Tradisi Islam Nusantara ini akan tetap terjaga ketika terjadi gerakan sosial dalam diri NU yang berorientasi pada jam’iyyah (organisasi) dan jamaah (umat/warga). Jika jam’iyyah tidak dikelola dan jamaah tidak dirawat dengan baik, maka potensi melompatnya jama’ah tak terhindari dan sistem keorganisasi akan semakin rapuh. Karena itulah, tradisi Islam Nusantara dalam kerangka fikrah nahdliyyah akan memberi sumbangan paling berharga bagi corak Islam Indonesia.

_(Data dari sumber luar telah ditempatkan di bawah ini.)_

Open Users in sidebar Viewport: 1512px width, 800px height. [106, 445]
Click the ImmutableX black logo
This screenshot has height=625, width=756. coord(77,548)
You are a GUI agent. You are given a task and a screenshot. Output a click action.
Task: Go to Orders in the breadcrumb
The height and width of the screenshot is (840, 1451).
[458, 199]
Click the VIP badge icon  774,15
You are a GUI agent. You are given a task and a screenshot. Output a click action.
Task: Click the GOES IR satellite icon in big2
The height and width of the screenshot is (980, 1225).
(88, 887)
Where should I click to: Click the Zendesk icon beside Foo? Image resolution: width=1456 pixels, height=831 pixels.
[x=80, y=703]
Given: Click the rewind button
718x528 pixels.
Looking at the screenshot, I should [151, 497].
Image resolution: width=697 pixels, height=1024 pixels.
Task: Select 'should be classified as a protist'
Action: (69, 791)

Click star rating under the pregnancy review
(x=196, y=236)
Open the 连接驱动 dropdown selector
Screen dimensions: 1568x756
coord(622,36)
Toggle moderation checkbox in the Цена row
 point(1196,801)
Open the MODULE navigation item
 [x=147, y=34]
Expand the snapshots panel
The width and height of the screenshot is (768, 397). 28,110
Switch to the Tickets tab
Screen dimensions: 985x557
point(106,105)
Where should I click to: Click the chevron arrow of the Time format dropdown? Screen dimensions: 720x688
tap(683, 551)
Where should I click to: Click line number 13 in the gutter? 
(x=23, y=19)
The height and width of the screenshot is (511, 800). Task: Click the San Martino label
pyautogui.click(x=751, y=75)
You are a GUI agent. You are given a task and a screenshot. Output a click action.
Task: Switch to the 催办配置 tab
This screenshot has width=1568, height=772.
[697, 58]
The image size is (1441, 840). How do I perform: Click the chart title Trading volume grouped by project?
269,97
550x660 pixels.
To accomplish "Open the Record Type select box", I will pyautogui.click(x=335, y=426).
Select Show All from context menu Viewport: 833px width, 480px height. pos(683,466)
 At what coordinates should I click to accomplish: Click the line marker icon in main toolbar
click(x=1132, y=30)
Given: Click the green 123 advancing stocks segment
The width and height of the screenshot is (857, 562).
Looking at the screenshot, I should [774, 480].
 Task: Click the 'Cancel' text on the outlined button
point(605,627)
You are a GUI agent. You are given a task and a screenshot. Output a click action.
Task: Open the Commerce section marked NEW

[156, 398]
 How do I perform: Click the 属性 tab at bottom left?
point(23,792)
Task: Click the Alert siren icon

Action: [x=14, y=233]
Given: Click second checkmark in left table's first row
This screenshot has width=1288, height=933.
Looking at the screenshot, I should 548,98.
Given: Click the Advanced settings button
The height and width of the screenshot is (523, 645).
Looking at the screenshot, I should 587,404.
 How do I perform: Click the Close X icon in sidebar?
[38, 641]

Sebab, Islam keindonesiaan tidak akan berdiri kokoh selama tradisi Islam Nusantara rapuh, bahkan punah digantikan oleh tradisi Islam Arab yang dibawa oleh kelompok-kelompok Islam trans-nasional. Inilah pentingnya NU membangun dan meneguhkan tradisi Islam Nusantara yang telah diwariskan para ulama terdahulu.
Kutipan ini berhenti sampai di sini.